Courtney Love not liable for defamation against former lawyer in Twitter case

A jury has found Courtney Love not liable of defamation in a lawsuit brought against her by her former lawyer, Rhonda Holmes, SPIN reports.

Holmes had accused Love of making false statement about her on Twitter, which suggested that Holmes was "bought off" when she refused to represent Love against the managers of Kurt Cobain's estate. She filed the suit in May of 2011, almost a year after the initial offending Tweet.

Love claimed that she had intended the message to go only to Holmes through the direct messaging system and that when she realized it was public, she immediately took it down. After seven days of proceedings in a downtown Los Angeles courtroom, the jury ruled in Love's favor.

The verdict from the jury came early after they opted to skip their afternoon break and come to a decision. According to the report, many press outlets had already left, and the ruling was read past he normal 4:30 p.m. closing time, partly because Love had left the court, too.

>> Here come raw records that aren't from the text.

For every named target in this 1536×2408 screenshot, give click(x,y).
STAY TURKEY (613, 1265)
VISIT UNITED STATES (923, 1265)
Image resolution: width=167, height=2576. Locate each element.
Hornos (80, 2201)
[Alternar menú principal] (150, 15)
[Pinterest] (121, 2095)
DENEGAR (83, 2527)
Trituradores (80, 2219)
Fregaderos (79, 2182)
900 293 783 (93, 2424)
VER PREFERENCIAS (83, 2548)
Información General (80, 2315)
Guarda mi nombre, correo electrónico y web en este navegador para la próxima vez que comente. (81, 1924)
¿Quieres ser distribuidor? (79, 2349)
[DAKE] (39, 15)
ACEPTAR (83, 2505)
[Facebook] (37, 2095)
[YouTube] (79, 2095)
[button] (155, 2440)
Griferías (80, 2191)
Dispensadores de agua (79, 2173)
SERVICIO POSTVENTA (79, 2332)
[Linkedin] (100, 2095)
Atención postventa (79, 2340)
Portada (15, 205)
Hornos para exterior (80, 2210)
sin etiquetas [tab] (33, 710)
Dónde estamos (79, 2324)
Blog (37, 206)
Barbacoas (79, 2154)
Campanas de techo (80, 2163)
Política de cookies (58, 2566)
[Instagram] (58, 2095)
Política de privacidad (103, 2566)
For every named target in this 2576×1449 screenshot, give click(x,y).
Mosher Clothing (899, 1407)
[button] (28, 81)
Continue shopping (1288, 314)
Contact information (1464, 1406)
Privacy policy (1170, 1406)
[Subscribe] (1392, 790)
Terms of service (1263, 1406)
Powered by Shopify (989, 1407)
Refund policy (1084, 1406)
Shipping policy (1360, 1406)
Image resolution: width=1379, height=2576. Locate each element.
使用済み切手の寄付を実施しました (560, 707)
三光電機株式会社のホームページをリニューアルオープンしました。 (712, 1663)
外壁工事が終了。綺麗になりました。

Judge Michael Johnson did not wait for Love to return when he called for a decision. The verdict is the culmination of a landmark Twitter-libel lawsuit surrounding social media and defamation.

As SPIN reports, "While the 12-person jury agreed that Love's public statement was false and likely injurious to Holmes, they were not convinced that Love didn't believe it to be true. They were asked: 'Did Rhonda Holmes prove by clear and convincing evidence that Courtney Love knew it was false or doubted the truth of it?' And the answer was 'No.'"

The suit made against Love was the first libel case involving Twitter to have been brought to court. But as The Hollywood Reporter notes, her legal troubles are not over. A new defamation suit was recently brought against her by fashion designer Dawn Simorangkir over comments she made on Pinterest.